Some São Paulo music clubs host rock, jazz, and blues artists, but when it comes to Brazilian music, the options abound. On weekends you'll find música popular brasileira (MPB, popular Brazilian music), samba, and pagode (similar to samba but with pop-music elements) in clubs throughout the city—many operating from early afternoon to early evening and accompanied by feijoada or other meals. At forró clubs, couples dance close to the fast beat and romantic lyrics of music that originated in the Northeast.

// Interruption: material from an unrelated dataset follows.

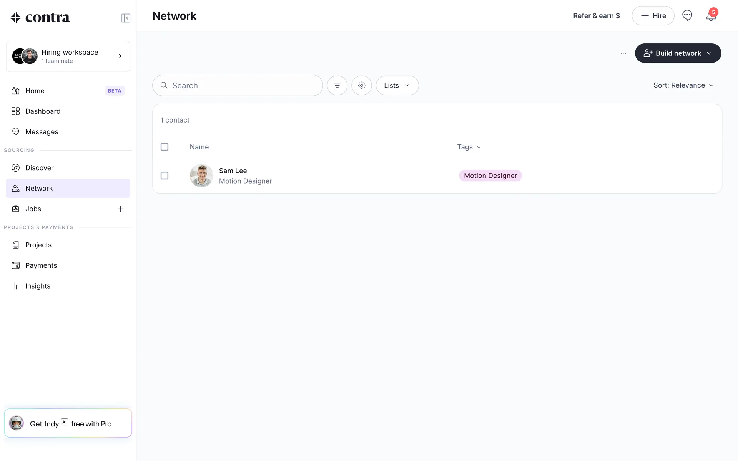The width and height of the screenshot is (738, 461).
Task: Check the Sam Lee row checkbox
Action: 165,176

Most clubs open at 9 pm, but people tend to arrive late (around midnight) and dance until 5 or 6 am. Still, you should arrive early to be at the front of the lines. Don't worry if the dance floor appears empty at 11 pm; things will start to sizzle an hour or so later.

Clubbing can get expensive. Most clubs charge at least R$20 at the door (sometimes women are allowed in for free), and the most popular and upscale places as much as R$300 just for entry. At the hottest clubs, expect to wait in line for a bit, especially if you head out late. Expect to wait in line on the way out again, too—the system is usually that you charge your drinks on an electronic tab, presenting the card and paying upon leaving. It can mean long queues: smart clubbers think ahead and pay up in good time.

São Paulo has a large and lively gay scene with a smorgasbord of bars, cafés, and mega nightclubs spread throughout the city. There's a good cluster of watering holes along Avenida Vieira de Carvalho and Rua Martinho Prada in República, and Ruas Frei Caneca, Augusta, and Bela Cintra in Consolação (10 minutes from the Consolação and Paulista metros on Avenida Paulista) are regular rendezvous points and hangout.

A word about happy hour: Unlike in some countries, where the term refers to those few early-evening hours when drinks are cheaper, happy hour (pronounced and written in English) in Brazil simply means the time just after the work day ends, around 6 pm, when you might head to a bar for a drink with friends or colleagues. Despite the lack of discounted cocktails, paulistanos love to use the term, and many bars are judged purely on their suitability as a happy hour venue.